Last June, BTU Analytics examined the outlook of horizontal drilling in the Uinta Basin. As oil prices recovered, total annual drilling activity increased in the Uinta Basin. As drilling increased, producers shifted towards horizontal activity rather than vertical. Despite initial production rates exceeding 1,000 BOE/d, the basin’s viability remains challenged. First, the high paraffin content of Uinta oil contributes to higher transportation and refining costs. As a result, producers receive steep discounts for the waxy crude. Second, BTU Analytics estimates breakevens for the wells are marginal in today’s $60 WTI environment.
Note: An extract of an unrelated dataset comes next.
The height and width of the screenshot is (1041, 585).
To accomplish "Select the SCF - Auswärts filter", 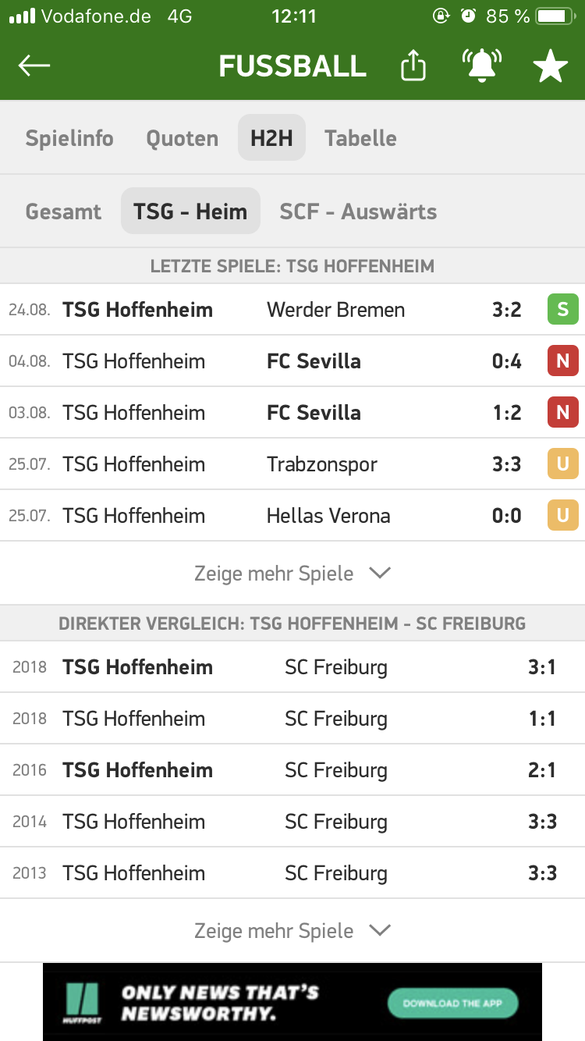I will [358, 211].
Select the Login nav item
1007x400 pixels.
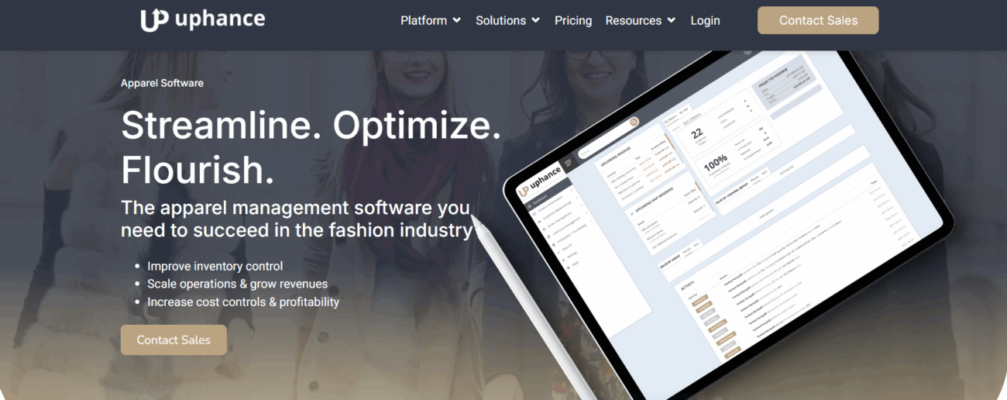point(705,21)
With producers focused on trimming capital budgets, marginal plays continue to see dwindling capital.

Encana, which acquired Newfield Exploration last month, and Crescent Point Energy combined for 62% of horizontal drilling in the Uinta during 2018. Despite their positions as leaders in Uinta horizontal drilling, neither operator currently prioritizes investment in Utah. The chart below shows 2019 CapEx budgets for the top two drillers.

Encana listed the Permian, Anadarko, and Montney plays as its core assets. Thus, a majority of its $2.7-2.9 billion capital budget for 2019 will be directed to these plays. Among its four “other” regions, the Uinta Basin will see the least investment this year of just $50-70 million. Similarly, Crescent Point Energy failed to designate the Uinta Basin or East Shale Duvernay as focus areas for 2019. In 2018, Crescent Point allocated 25% of its capital budget to the two plays. However, in 2019, the two plays will split  15% of Crescent Point’s $1.25 billion capital budget.  Between all basins, Crescent Point and Encana will spend 30% and 20% less in 2019 than 2018. The producers are keeping in-line with the basin-transcending trend of reducing capital expenditures in 2019.
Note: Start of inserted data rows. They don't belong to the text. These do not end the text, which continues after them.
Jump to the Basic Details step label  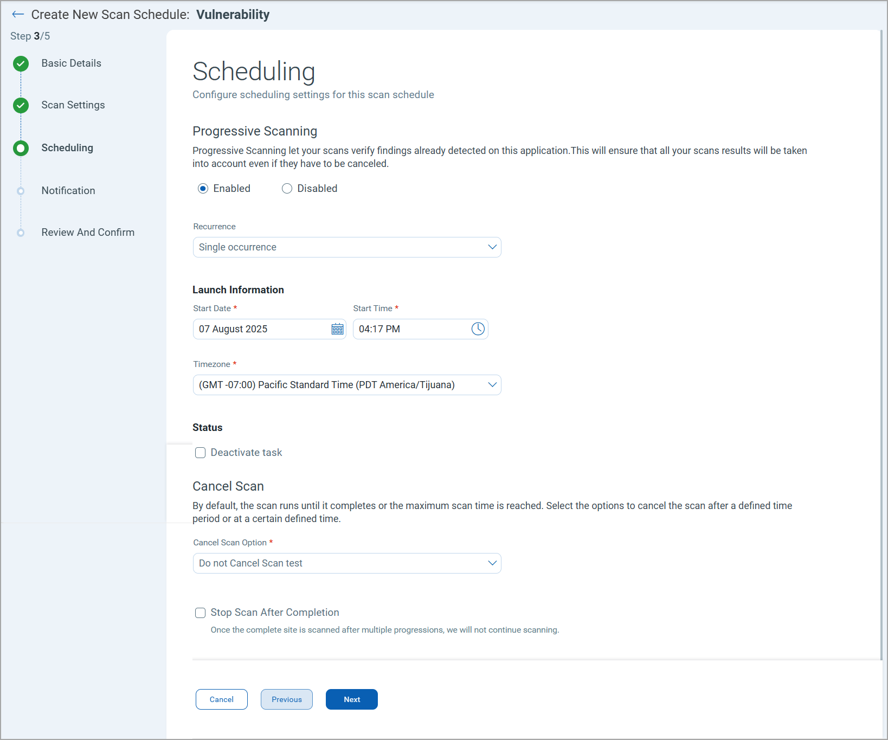click(71, 63)
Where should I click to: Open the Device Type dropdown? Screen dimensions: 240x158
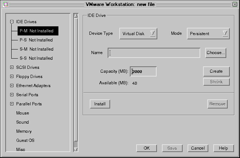138,34
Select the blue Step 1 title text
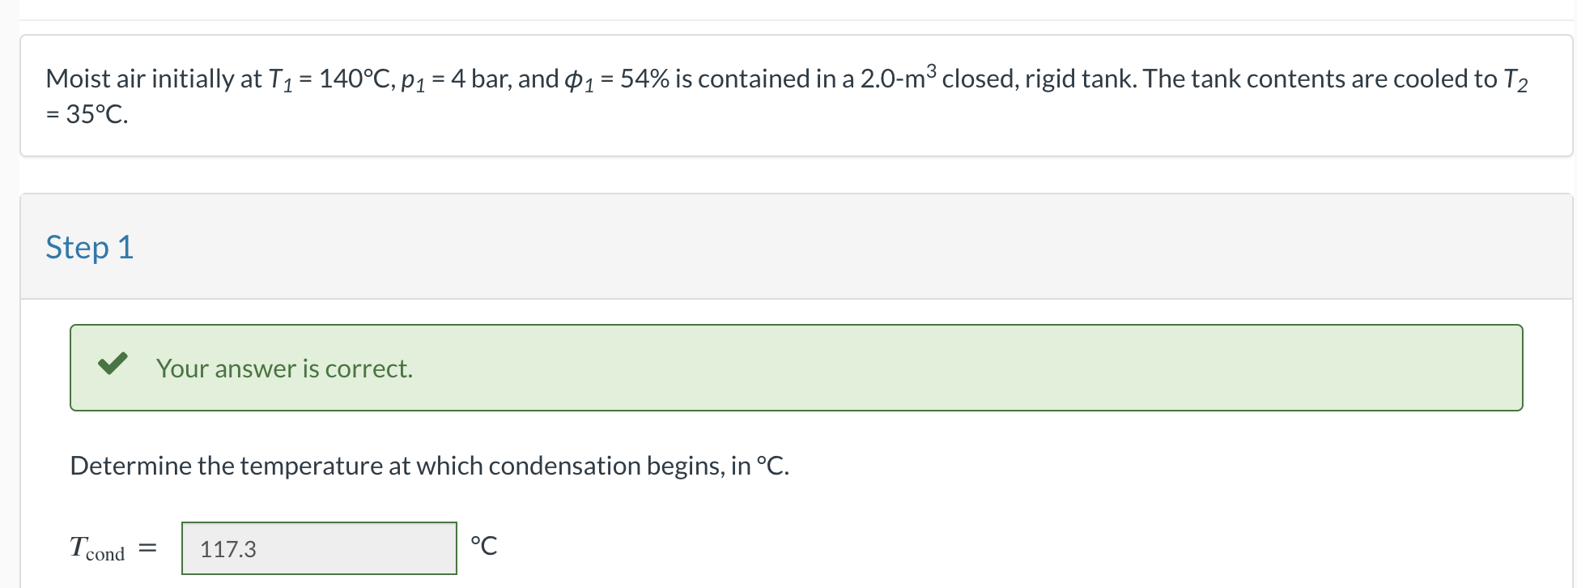 [x=89, y=247]
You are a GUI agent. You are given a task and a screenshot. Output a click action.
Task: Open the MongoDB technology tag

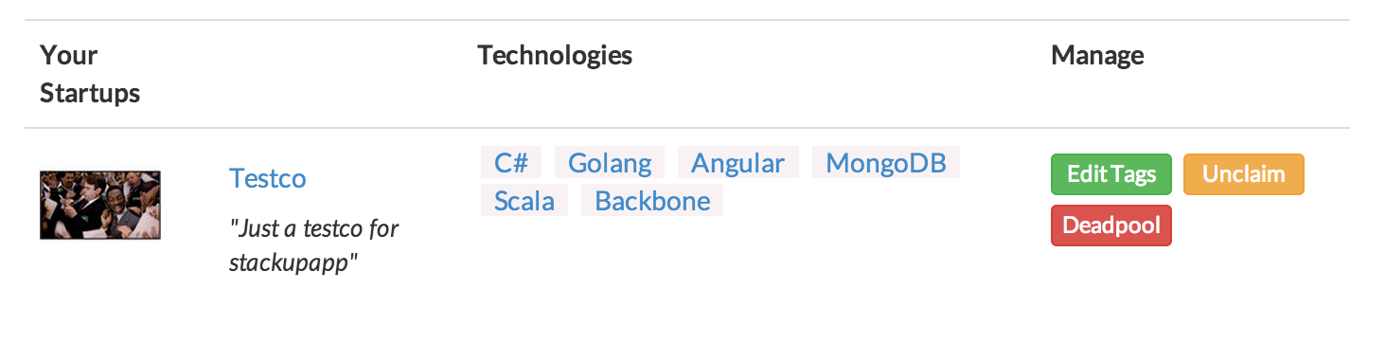click(886, 163)
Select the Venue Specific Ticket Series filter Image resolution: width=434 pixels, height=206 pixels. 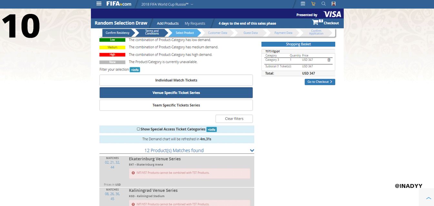(x=176, y=93)
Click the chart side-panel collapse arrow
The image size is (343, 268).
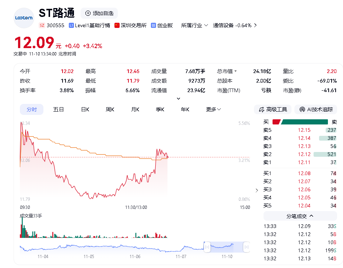coord(257,190)
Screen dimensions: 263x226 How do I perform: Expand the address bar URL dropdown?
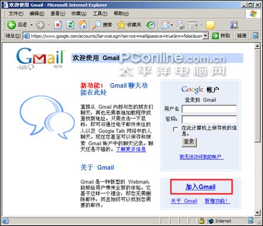(x=205, y=36)
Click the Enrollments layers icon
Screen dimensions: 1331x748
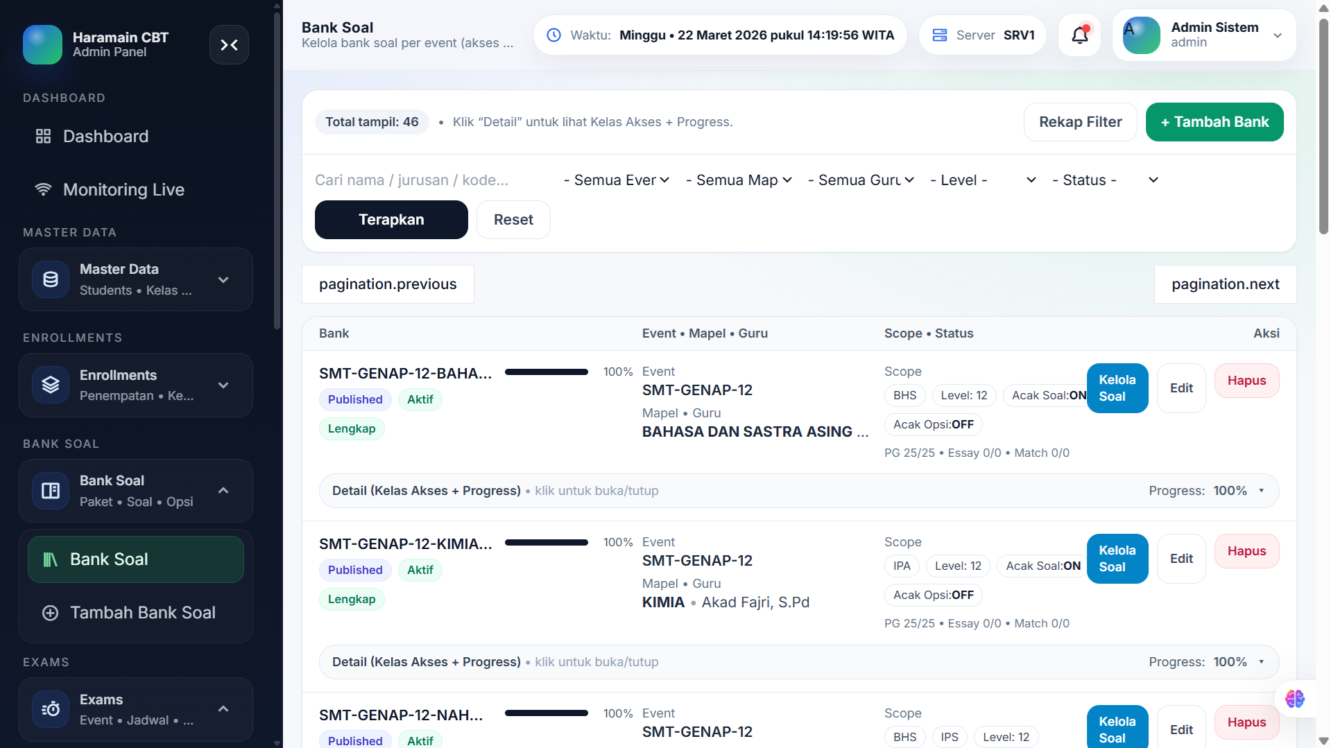[x=51, y=385]
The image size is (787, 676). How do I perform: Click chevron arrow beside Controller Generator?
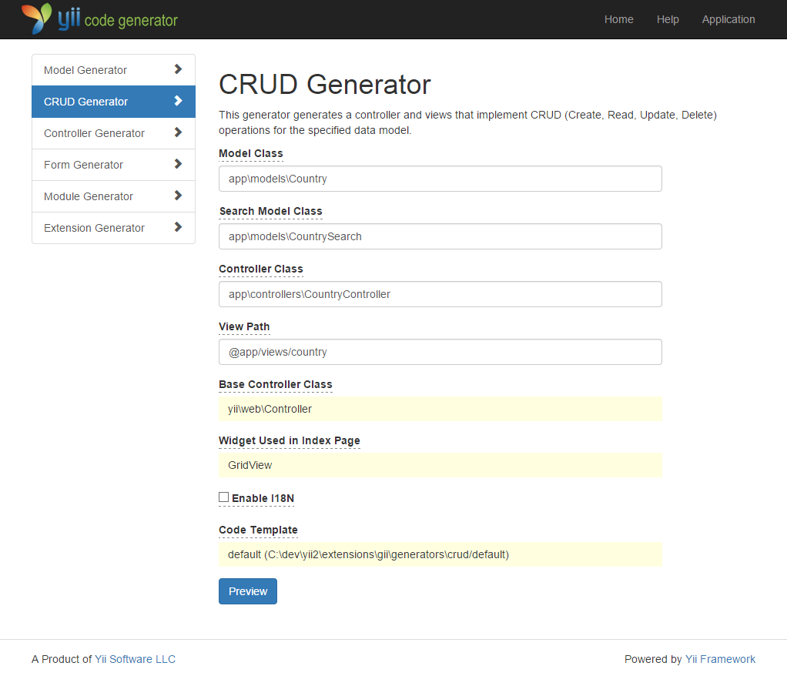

Another active operator in the Uinta Basin, EP Energy, recently started drilling horizontal wells after years of focusing on vertical activity. However, EP Energy’s investment in the basin will also be challenged in 2019. EP Energy recently disclosed concerns regarding liquidity in their 2018 10-K. These recent announcements beg the question- what are the breakeven economics for new wells in the Uinta Basin?
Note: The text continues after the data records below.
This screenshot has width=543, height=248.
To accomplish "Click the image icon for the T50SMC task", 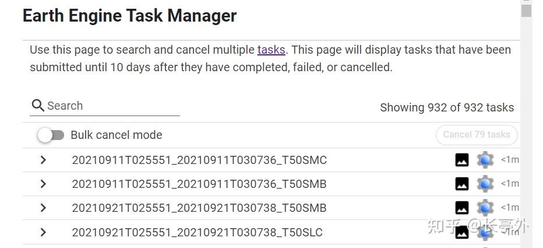I will click(461, 160).
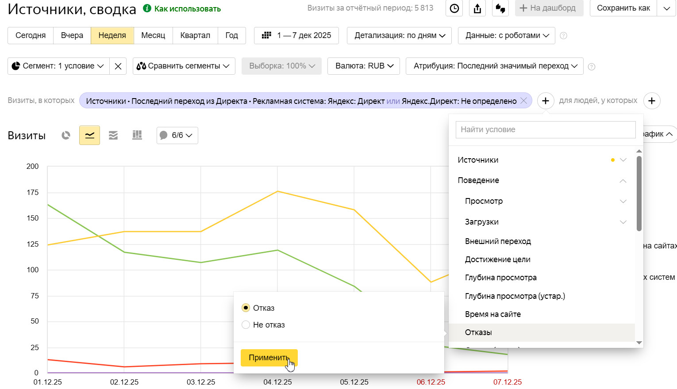The height and width of the screenshot is (389, 677).
Task: Remove the Источники condition chip
Action: 524,101
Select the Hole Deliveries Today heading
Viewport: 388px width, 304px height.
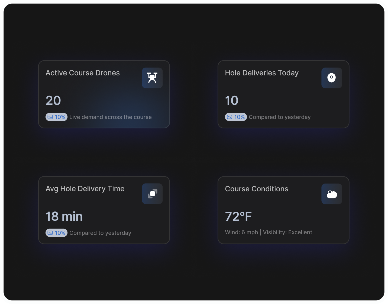pyautogui.click(x=261, y=73)
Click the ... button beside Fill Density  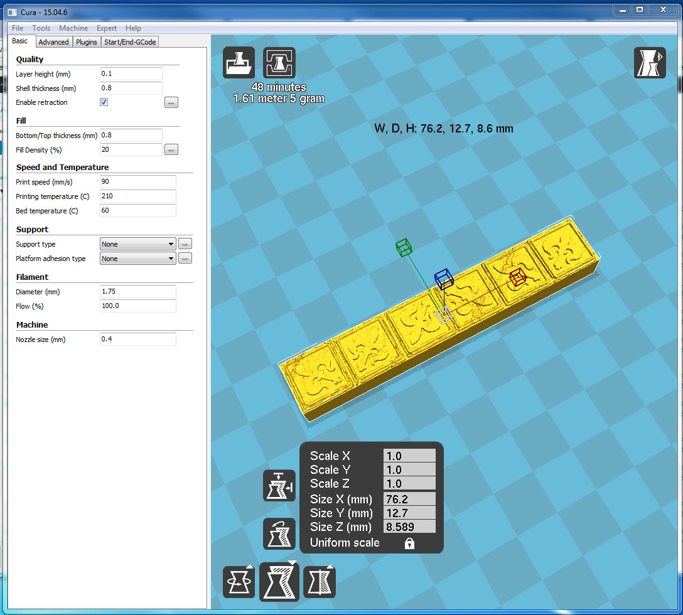click(x=171, y=150)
BTU Analytics’ reviewed the well results for the two most active horizontal drillers in the Uinta Basin to develop indicative well economics.

In 2017 and 2018, Crescent Point Energy’s drilling and completion (D&C) costs were $5 million for one mile lateral wells. Additionally, Crescent Point indicated 2 mile laterals cost between $8.5 and $10.0 million. From the same investor presentations, Crescent Point Energy’s planned development phase wells were aiming for targets of $4.2 million and $7-8.5 million. The decline represents an approximate 15% decrease in D&C costs per well.  Encana has yet to disclose updated D&C cost estimates for the Uinta Basin. Due to a lack of disclosure on costs from Encana or prior by Newfield Exploration, BTU Analytics benchmarked well costs to Crescent Point’s D&C costs. While the wells now operated by Encana had higher production rates than Crescent Point’s,  neither operator appears to be achieving high margins in the Uinta Basin compared to their key focus plays.

As a result, BTU Analytics expects activity in the region to fall from current levels and production to decline. As evidenced by this analysis’ indicative economics and operator budget declines, significant production growth would require stronger crude prices in conjunction with additional D&C efficiencies. Uinta Basin economics have improved in recent years, but will it be enough to secure future investment from a capital discipline-minded market? To learn more about BTU Analytics’ viewpoint on Uinta Basin production outlook, investigate our Upstream Outlook. For more thorough well-level economic analysis, request a sample of our E&P Positioning Report.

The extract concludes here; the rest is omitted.